Luhut Optimistis Indonesia Terdepan di Bisnis Baterai Lithium dan Hydro Power
Luhut menjelaskan, masih ada bisnis lain untuk dikembangkannya selain baterai lithium yaitu hydro power untuk pembangkit listrik tenaga air.
Editor: Sanusi
Laporan Wartawan Tribunnews.com, Yanuar Riezqi Yovanda
TRIBUNNEWS.COM, JAKARTA - Kementerian Koordinator Bidang Kemaritiman dan Investasi menyatakan, negara memiliki 80 persen lebih material untuk baterai lithium yakni dari nikel.
Menteri Koordinator Bidang Kemaritiman dan Investasi Luhut Binsar Pandjaitan mengatakan, selain itu Indonesia juga bisa melakukan ekstrak material cobalt untuk bahan lain pembuat baterai lithium.
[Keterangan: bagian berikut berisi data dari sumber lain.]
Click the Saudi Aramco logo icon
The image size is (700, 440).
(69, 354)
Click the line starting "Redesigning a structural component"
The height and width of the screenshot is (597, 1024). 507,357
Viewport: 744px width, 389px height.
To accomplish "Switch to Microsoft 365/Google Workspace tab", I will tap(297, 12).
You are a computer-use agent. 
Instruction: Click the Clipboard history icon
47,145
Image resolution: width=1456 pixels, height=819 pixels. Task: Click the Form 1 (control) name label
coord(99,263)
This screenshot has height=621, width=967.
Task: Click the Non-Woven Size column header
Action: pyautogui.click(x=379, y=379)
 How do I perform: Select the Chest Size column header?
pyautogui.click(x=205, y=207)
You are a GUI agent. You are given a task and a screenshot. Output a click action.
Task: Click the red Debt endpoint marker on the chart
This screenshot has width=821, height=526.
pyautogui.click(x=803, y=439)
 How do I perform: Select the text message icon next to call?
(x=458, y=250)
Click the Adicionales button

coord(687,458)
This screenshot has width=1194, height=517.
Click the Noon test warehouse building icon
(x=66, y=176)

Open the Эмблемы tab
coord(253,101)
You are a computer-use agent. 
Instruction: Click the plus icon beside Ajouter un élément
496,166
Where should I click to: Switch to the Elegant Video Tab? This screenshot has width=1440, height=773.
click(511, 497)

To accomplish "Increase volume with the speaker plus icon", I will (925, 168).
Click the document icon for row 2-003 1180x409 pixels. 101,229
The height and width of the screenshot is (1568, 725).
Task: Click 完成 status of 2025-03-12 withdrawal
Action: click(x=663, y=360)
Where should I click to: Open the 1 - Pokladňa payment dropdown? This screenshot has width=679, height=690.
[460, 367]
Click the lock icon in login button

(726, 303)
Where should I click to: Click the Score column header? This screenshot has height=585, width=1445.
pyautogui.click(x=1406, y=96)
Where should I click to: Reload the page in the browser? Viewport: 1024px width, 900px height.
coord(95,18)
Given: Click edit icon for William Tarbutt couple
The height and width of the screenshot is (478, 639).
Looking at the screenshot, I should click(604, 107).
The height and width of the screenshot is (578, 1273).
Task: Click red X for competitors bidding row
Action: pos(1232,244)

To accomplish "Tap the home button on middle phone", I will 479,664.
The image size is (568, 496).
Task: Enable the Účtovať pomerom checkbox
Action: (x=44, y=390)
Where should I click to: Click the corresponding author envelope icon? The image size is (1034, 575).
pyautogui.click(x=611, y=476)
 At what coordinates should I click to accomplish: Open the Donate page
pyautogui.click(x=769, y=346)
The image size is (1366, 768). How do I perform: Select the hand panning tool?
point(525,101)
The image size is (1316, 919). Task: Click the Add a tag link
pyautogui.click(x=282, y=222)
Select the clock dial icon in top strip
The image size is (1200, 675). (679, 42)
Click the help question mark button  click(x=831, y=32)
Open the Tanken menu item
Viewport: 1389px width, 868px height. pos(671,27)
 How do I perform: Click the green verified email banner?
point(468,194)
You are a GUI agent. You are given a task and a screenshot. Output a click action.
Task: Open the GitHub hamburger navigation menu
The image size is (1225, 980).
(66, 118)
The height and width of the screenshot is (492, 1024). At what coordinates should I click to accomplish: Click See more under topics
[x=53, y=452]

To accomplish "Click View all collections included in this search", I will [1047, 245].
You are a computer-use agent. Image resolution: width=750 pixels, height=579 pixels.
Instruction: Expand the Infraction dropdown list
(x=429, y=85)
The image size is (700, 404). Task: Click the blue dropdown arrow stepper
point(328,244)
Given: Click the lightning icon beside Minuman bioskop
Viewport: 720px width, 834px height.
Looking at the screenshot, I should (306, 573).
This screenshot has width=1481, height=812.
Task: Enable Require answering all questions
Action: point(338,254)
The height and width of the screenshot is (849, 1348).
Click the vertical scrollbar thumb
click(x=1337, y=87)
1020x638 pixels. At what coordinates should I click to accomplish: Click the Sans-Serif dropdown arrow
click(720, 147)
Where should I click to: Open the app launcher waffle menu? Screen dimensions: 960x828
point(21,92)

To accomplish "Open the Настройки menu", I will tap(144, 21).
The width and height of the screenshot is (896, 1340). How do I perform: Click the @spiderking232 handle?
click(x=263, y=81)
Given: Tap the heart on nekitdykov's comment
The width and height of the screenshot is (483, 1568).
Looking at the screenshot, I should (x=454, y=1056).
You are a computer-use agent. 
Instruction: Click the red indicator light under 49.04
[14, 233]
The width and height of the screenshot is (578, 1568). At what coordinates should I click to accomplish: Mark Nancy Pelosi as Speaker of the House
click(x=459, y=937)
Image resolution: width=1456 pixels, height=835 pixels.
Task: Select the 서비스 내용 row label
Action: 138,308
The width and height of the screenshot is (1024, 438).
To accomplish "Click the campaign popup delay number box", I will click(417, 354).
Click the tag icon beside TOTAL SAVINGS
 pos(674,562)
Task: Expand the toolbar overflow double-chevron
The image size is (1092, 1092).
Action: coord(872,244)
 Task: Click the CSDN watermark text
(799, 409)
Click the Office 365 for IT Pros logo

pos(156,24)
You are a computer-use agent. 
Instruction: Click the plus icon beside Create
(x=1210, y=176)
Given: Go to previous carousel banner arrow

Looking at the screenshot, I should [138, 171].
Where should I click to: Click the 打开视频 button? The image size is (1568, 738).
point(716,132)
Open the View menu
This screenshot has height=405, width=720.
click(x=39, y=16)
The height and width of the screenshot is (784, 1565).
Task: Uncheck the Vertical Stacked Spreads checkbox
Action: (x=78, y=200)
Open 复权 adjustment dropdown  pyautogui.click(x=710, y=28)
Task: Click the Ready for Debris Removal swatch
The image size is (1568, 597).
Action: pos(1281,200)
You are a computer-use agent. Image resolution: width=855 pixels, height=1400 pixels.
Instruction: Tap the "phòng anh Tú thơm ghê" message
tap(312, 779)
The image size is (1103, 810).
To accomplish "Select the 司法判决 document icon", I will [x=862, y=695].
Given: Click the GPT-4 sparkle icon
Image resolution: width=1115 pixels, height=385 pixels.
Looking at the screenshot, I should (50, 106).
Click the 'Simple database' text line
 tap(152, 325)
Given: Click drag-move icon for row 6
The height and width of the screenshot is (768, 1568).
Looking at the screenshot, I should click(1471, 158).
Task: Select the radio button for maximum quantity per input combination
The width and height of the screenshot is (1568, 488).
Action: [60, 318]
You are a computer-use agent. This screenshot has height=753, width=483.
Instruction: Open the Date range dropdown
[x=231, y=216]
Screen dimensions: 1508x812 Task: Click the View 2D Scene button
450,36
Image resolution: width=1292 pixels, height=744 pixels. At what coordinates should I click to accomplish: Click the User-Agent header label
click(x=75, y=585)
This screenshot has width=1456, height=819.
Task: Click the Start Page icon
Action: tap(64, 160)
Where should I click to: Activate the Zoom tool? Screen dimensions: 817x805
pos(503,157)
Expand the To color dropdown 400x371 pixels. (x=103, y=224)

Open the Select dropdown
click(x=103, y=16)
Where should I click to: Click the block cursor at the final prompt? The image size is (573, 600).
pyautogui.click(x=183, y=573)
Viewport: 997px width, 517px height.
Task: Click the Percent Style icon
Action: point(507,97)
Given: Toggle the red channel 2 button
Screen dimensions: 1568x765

"Jadi, tidak perlu kita impor lagi dari Afrika. Kalau lihat generasimu nanti akan melihat ini dan kelebihan ini ke depannya," ujarnya saat webinar, Kamis (16/7/2020).
Luhut menjelaskan, masih ada bisnis lain untuk dikembangkannya selain baterai lithium yaitu hydro power untuk pembangkit listrik tenaga air.
"Kita mengembangkan namanya hydro power. Hasilkan listrik green energy (ramah lingkungan), men-generate smelter pakai green energy, jadi produknya itu produk green," katanya.
Indonesia dinilainya akan jadi terdepan juga di hydro power karena memiliki pembangkit listrik skala besar dengan tenaga air di Kalimantan dan Papua.
"Kita memimpin lagi, ada di Kalimantan Utara 10.000 mega watt, ada di Papua 20.000 mega watt. Dengan ini saja, Indonesia akan jadi pemain global dalam konteks clean energy," pungkas Luhut.